The station was built near the former independent village of Bonames, which is 1,500 metres away. Bonames became part of Frankfurt in 1910. The station building was built between 1911 and 1914 and is oriented towards the northwest and the village. It is a neo-baroque building and is listed as a monument under the Hessian Heritage Act. In 1996 parts of Bonames, Eschersheim and Berkersheim were merged into a new city district (Frankfurter Berg) and the station was renamed.

The station also formerly handled freight. It was also connected by a siding to a leather dye works.

==Services==
The station is served by line S6 of the Rhine-Main S-Bahn. Between the two tracks of the main line there is a passing track. In addition to the platform next to the entrance building, there is a central platform, which can only be reached by a pedestrian underpass from the main platform. To the south the newly created district of Frankfurter Berg is accessible to pedestrians by a second pedestrian underpass, but it cannot be directly accessed from the platform.

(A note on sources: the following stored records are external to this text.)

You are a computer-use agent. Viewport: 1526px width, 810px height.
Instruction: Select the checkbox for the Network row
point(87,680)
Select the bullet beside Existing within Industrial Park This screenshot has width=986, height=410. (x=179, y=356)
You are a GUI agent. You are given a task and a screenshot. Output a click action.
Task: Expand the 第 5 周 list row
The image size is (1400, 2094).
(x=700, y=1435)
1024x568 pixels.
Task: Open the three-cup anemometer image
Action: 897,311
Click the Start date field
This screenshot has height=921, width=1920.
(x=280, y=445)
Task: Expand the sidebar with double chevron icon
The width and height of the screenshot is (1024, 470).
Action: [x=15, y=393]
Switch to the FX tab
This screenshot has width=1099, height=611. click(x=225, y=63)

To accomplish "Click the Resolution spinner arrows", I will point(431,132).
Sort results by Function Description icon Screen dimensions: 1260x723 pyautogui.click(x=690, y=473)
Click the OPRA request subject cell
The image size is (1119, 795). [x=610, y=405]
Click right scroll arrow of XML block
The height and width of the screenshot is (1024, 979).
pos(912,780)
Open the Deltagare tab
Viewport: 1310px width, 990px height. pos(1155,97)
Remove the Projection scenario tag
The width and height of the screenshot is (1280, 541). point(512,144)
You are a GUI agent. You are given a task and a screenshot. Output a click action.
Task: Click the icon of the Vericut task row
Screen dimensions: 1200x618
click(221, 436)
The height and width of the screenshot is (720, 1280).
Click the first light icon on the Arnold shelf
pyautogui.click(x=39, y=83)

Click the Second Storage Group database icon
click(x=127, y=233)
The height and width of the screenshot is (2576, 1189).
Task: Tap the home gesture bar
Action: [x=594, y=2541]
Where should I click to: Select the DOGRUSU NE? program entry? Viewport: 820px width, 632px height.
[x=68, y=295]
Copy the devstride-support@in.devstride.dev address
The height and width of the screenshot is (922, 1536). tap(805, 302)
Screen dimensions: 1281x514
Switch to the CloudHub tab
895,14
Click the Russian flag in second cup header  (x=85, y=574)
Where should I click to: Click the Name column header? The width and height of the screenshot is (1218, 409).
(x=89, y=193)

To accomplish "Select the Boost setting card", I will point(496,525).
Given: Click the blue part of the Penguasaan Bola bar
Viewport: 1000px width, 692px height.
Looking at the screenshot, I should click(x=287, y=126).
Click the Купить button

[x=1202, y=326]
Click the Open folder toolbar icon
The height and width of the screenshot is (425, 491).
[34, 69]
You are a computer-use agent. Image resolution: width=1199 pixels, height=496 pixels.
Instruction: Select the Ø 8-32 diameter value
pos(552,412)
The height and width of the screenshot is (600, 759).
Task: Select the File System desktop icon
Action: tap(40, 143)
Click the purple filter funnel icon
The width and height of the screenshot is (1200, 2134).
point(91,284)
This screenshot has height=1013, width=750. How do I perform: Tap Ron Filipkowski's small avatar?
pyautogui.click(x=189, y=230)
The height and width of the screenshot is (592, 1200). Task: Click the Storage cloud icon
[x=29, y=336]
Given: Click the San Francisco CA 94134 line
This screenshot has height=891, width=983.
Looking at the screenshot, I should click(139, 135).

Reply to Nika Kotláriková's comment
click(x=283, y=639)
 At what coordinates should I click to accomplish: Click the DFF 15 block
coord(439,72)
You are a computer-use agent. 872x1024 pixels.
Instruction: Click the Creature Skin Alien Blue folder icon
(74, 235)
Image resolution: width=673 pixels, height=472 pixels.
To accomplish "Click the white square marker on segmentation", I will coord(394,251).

This has only limited accessibility for the disabled and will be eliminated in the course of the upgrading of the Main-Weser Railway from two to four tracks between the stations of Frankfurt West and Bad Vilbel.

==Planning==
There are plans to extend line U5 of the Frankfurt U-Bahn along Homburger Landstraße to the station, but this would first require the conversion of the existing tram track section to operations with high platforms.